Yesterday, the Supreme Court denied certiorari in Doe et al. v. McKee (No. 22-201), an appeal from the Rhode Island Supreme Court presenting squarely the question of whether unborn persons are entitled to Fourteenth Amendment protection. The petitioners, including pro-life organizations, had challenged a 2019 Rhode Island law that permitted abortion prior to viability and, importantly, repealed an earlier law that established that “human life commences at the instant of conception and that said human life at the instant of conception is a person within the language and meaning of the fourteenth amendment of the constitution of the United States . . . .” The Supreme Court’s denial of certiorari has been reported as a setback for the personhood argument. No doubt it is.
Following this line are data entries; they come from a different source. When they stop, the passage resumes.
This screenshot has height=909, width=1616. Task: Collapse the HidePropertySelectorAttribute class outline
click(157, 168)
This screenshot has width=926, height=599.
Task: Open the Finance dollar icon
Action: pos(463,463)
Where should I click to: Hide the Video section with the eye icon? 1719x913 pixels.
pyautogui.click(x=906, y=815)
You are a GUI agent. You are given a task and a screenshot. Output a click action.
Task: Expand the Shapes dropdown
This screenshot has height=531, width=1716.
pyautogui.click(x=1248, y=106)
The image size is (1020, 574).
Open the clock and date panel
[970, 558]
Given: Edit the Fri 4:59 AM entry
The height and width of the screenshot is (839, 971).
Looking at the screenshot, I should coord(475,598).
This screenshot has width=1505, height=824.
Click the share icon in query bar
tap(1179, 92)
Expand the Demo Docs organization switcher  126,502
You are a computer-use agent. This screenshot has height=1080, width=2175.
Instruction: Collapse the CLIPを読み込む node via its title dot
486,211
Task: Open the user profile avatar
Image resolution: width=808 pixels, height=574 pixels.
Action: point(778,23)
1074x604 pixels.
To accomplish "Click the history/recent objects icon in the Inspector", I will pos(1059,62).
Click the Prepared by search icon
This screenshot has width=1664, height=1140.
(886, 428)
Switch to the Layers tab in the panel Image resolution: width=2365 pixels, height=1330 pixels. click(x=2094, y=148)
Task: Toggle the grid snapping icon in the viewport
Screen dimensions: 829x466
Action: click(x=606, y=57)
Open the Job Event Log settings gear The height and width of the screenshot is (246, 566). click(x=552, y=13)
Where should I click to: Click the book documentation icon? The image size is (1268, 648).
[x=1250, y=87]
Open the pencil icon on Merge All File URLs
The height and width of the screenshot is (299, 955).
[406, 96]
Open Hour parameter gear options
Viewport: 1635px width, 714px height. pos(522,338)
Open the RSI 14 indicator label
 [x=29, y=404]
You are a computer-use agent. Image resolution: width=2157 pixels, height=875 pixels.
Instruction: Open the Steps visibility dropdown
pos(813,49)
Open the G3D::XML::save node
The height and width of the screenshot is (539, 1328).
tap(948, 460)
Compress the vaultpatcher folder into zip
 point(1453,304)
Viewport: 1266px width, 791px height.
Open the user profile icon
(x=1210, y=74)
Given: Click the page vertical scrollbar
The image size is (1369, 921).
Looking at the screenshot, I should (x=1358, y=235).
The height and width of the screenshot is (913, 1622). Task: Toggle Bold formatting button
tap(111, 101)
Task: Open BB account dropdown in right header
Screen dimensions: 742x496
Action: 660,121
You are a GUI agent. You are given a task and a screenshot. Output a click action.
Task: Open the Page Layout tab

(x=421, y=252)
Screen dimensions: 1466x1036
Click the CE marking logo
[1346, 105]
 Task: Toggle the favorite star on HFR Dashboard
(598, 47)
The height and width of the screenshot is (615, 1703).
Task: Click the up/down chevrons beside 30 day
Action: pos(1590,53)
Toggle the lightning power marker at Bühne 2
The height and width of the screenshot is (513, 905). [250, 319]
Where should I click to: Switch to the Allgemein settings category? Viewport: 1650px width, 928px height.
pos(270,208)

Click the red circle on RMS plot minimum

One can read the certiorari petition if one wants to get the full story, but Rhode Island courts ultimately affirmed the trial court’s ruling upholding the 2019 law because they held that the unborn plaintiffs (Baby Mary Doe and Baby Roe) lacked standing because they were not persons under the Fourteenth Amendment. The petitioners urged the Supreme Court to grant certiorari primarily to address the Fourteenth Amendment personhood argument, advanced notably by John Finnis and Josh Craddock (and others besides). In other words, the Rhode Island case presented directly the question deferred in Dobbs, namely whether there are any positive protections for the unborn under the Constitution.
The petitioners followed Finnis and Craddock’s lead, framing their discussion in originalist terms, discussing the historical meaning of the word “person” (as opposed to narrower terms, like “citizen”) in Anglo-American jurisprudence, including in the thought of John Bingham, the primary drafter of the Fourteenth Amendment. For my part, the petitioners make a compelling argument that “any person” as it would have been understood in the 1860s was broad enough to encompass any human being. The petition also does a masterful job marshaling the various decisions of courts from the Supreme Court on down to state courts finding that unborn children are persons with rights of various kinds. In other words, the original public meaning of “any person” should be read in conjunction with the tradition of various court decisions holding that unborn children are human beings with rights.
However compelling the argument may be in originalist terms, the Rhode Island attorney general declined on September 6 to file any response to the petition for certiorari and yesterday the Supreme Court denied the petition summarily. Court watchers naturally will caution reading too much into any summary denial of certiorari, but the Fourteenth Amendment personhood argument was present even during the oral argument in Dobbs. While Justice Alito’s opinion for the Court leaves the matter open, Justice Kavanaugh’s concurrence (and questions he asked during oral argument) indicates his strong disagreement with the argument.
The originalist argument of the petition did not seem to sway enough justices to grant certiorari—or even to direct the Rhode Island attorney general to file a response. Under such circumstances, one does wonder what the advantage of not articulating a broader argument, rooted in two thousand years of jurisprudence (as opposed to fifty or so) would be. The parties and their counsel, for all I know, could be committed to originalist argument, and that’s as may be. However, for litigants and lawyers open to classical argument, there may well be few reasons not to make a full-throated classical argument.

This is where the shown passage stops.